▶ [Source excerpt]:
Page 1 of 2

Export speed

Posted: Tue Jun 29, 2010 1:31 am
by kivig
Hi,
Blender's export takes time. Sometimes a minute or more. Makes testing heavier scene animation a headache.
Is it Python's bottleneck? Are there any chances to see improvements someday? Or maybe there are possibilities not to reload everything each frame?
Thanks!

Re: Export speed

Posted: Tue Jun 29, 2010 11:49 am
by radiance
Hi,

Python is slow yes.
one of the tricks that helps is setting up a ram drive to export your OBJ file to when exporting animations.
This is a virtual disk that actually takes some of your system memory, and it blazingly fast for saving/loading OBJ data.
google for 'ramdrive for windows XXXX', and i'm sure you'll find tools to set one up.

Radiance

Re: Export speed

Posted: Tue Jun 29, 2010 6:49 pm
by kivig
radiance wrote:Hi,

Python is slow yes.
one of the tricks that helps is setting up a ram drive to export your OBJ file to when exporting animations.
This is a virtual disk that actually takes some of your system memory, and it blazingly fast for saving/loading OBJ data.
google for 'ramdrive for windows XXXX', and i'm sure you'll find tools to set one up.

(Data taken from a collection)
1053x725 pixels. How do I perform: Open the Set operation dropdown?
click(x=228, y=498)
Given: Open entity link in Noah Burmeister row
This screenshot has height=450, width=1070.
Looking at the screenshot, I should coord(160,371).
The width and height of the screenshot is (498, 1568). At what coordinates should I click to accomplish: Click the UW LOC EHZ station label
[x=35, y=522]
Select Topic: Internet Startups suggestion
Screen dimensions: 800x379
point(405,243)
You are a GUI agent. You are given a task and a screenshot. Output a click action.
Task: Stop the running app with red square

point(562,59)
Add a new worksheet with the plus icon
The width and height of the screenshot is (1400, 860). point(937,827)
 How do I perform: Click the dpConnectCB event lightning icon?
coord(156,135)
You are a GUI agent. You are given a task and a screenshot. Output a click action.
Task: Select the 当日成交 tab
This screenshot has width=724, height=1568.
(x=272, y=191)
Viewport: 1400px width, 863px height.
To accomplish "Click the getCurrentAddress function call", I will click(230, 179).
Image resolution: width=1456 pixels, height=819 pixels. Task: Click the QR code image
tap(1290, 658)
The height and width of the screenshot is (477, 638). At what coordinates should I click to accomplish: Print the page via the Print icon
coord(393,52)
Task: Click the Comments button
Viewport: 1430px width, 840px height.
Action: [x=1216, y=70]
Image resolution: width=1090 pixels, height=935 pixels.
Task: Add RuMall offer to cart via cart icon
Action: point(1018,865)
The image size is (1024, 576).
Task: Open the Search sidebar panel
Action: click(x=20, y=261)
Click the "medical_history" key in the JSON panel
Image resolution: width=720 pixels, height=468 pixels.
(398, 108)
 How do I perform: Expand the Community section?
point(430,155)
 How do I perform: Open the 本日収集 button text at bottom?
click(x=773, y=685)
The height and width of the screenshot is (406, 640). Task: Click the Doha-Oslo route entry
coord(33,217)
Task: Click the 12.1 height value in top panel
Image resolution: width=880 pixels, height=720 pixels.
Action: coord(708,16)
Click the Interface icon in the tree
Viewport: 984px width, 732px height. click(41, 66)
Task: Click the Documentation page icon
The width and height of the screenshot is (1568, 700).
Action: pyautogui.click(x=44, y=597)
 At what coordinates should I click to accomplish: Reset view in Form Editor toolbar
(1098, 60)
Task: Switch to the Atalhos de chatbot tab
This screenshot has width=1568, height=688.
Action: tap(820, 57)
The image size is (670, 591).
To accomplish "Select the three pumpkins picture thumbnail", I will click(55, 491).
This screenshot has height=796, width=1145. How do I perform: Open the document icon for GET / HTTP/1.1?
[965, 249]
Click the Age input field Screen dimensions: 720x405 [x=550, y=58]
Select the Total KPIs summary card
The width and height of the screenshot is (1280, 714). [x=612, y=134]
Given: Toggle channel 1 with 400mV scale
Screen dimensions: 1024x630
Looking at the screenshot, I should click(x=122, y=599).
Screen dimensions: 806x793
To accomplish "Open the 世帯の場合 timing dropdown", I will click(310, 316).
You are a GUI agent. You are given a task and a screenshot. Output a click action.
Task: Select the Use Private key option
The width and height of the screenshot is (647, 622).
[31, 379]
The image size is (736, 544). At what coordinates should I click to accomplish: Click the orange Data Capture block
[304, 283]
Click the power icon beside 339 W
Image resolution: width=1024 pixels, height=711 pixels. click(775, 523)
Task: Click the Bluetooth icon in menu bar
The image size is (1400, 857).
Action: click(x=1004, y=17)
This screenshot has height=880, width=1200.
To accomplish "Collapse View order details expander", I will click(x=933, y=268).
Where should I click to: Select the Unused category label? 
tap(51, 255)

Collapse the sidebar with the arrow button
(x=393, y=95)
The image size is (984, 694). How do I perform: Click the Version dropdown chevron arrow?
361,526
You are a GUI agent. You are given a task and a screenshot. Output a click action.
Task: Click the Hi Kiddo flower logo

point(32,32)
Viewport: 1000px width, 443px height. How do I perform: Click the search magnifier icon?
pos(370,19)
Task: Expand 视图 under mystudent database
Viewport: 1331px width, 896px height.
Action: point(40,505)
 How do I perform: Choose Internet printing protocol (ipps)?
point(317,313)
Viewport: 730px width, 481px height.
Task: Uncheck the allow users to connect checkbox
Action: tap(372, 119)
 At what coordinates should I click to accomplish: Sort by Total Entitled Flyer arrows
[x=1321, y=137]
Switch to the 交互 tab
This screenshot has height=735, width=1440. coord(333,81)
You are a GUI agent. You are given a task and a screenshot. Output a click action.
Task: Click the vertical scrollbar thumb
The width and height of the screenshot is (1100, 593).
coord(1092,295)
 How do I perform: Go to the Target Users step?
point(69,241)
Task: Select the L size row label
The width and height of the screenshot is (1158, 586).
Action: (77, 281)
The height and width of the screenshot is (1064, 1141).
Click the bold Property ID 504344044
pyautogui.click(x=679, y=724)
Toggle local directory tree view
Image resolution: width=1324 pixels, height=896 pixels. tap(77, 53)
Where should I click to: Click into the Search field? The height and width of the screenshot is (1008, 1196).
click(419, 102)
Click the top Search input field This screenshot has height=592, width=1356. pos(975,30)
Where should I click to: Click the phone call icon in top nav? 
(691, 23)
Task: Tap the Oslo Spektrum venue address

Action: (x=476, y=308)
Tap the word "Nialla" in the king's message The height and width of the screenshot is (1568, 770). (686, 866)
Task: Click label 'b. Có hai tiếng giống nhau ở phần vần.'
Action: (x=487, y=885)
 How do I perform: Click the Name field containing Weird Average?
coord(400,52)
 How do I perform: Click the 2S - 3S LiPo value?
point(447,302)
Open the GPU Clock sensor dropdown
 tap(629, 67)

▶ [Set exercise]:
Extend the forum thread about Blender export speed, starting right after its last sentence. This material was drawn from a separate source.

▶ [Result of the exercise]:
Radiance
There's alike problem with v-ray exporter. If I'm not confusing something author made a custom build that had certain functions programmed into blender instead of python script. That made export about 10x faster. Maybe such functions could be included in blender as built in by default afterward. But that's more like fine-tune and could wait long.

Somehow didn't thought of RAMdrive. Thanks!

Re: Export speed

Posted: Wed Jun 30, 2010 8:19 am
by kivig
radiance wrote:Hi,
one of the tricks that helps is setting up a ram drive to export your OBJ file to when exporting animations.
Radiance
Hmm... not a big gain. Export was taking about 1m15s now it is 1m10s. Used Dataram Ramdisk.

Re: Export speed

Posted: Sat Jul 31, 2010 12:07 pm
by ROUBAL
I'm a Blender user, and so far, I have not rendered more than 15 frames animations for testing, because of the huge export time. I got between 2 and 3 minutes per frames for my detailed Land Rover.

It is very frustrating, as the rendering time itself on my GTX260 (which is not a very powerful card) can be set around 1 min with a sufficient quality.

If this can be improved by coding the exporter differently inside Blender itself, it would be a good thing to report that on Blender forum.

Re: Export speed

Posted: Sat Jul 31, 2010 1:24 pm
by radiance
Hey,

It won't be long before you can do camera animation paths etc in octane, and we might come up with a faster solution for exporting soon.


Radiance

Re: Export speed

Posted: Sun Aug 01, 2010 11:37 am
by ROUBAL
Good news ! Improving the exporting speed would be really something important. I'm sure that currently the huge exporting time is something that prevents many of us from rendering animations with Octane.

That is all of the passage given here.